# Selected excerpt

-*-

In Which the Only Way Forward is Forward.
I have this bad habit, as a writer. I erase. All the time. I’ve written about this, actually, and bragged about it too. My approach to revision: Select All; Delete. I have done this. Many times.
And I’ll use evocative language to describe it – something about standing at precipices, or burning the fields to make them bear, or pulling up the boundary fences and standing in the center of wild, limitless space. I’ll say something about the dust of supernovae giving rise to brand new galaxies and that nothing is ever really lost.
And I stand by it, mostly. But I’ve never actually told the whole story. Because sometimes, my crushing need to rid myself of chaff and weak sentences and imperfect paragraphs prevents my stories from moving forward. I write; I go back; I fuss; I erase; I re-write; I fuss; I erase; I re-write; I fuss; I erase. And the book gets stuck. And I become much more unpleasant to live with (my family denies that last bit, but I think they are just being nice).

-*-

# Supplied data
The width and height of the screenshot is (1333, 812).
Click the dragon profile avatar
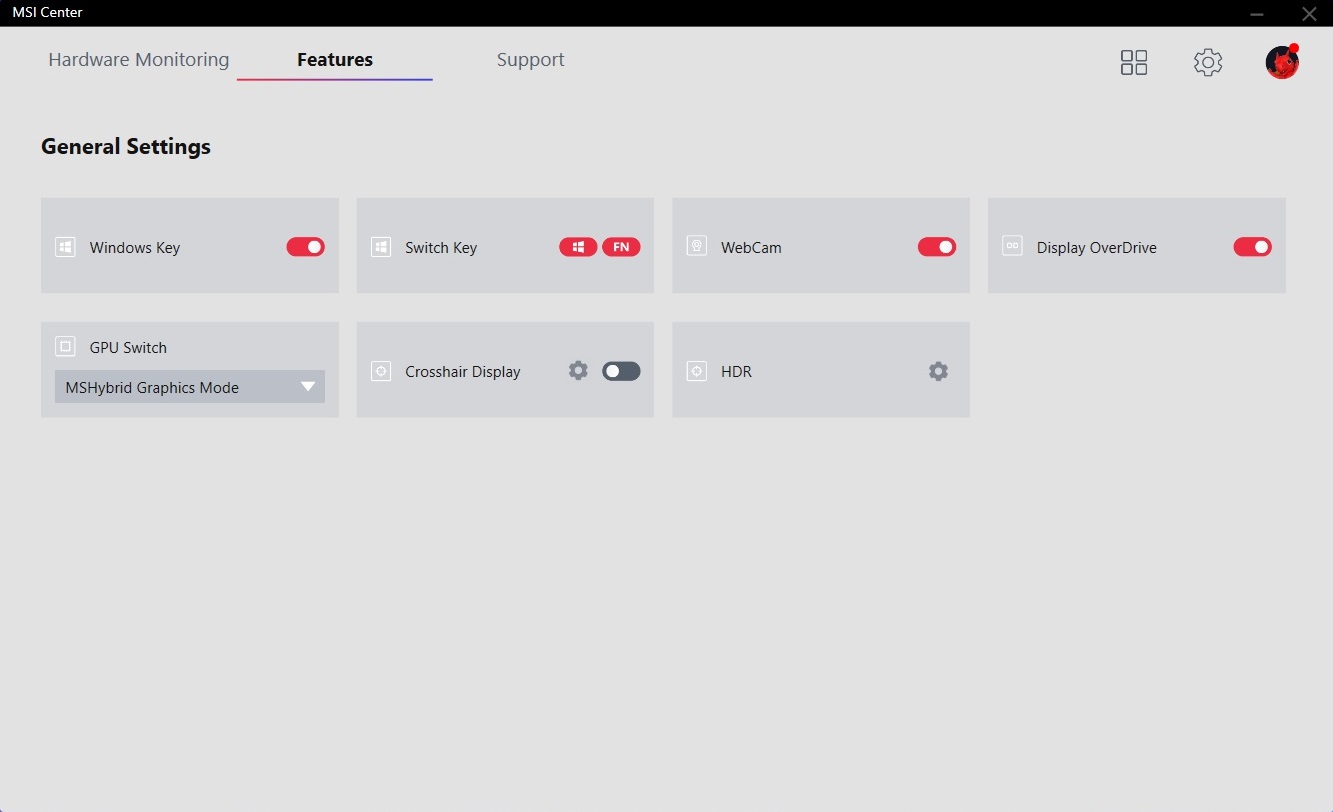click(x=1281, y=62)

-*-

# Work instruction 1
In the essay about erasing drafts, what two-step approach to revision does the writer describe?
# Work instruction 2
Pick up the essay about erasing drafts after its last sentence and continue it in the same voice.

# Exercise result 1
Select All; Delete.

# Exercise result 2
Erasing can be empowering, but it can be a trap, too. I have been trapped. Ask anyone you like.
So this next book is erasure-free. I am trying it out as an experiment. I am not allowed to erase anything until I type “The End”. I am walking on a long, straight road, and I am not looking back – not for a second. Each day I write. Each day I bring the story a little further along. Each day I take notes on my little novel-progress notebook. What I noticed that writing day. What questions I have for my characters. Ideas to work in later. Things that I know I’ll have to fix, but I’m not going to right now.

This is me. Right now. Except with a different hat.
And there is something to it, actually. This forward motion. I have absolutely no idea if the book sucks. I have absolutely no idea if my sentences are working. I have absolutely no idea if the texture of the language works rhythmically – if it feels good in the mouth and ear (this is something I put a lot of time into, actually. My books are read out loud somewhere on the order of a hundred times before I turn that sucker in.) Of course, this is not to say that I won’t erase later, or that I won’t spend hours and hours on a single sentence. What it does change, though, is this stage of the game. This process of invention and discovery. And I have to say, I’m having a pretty good time.
No. I’m having a great time.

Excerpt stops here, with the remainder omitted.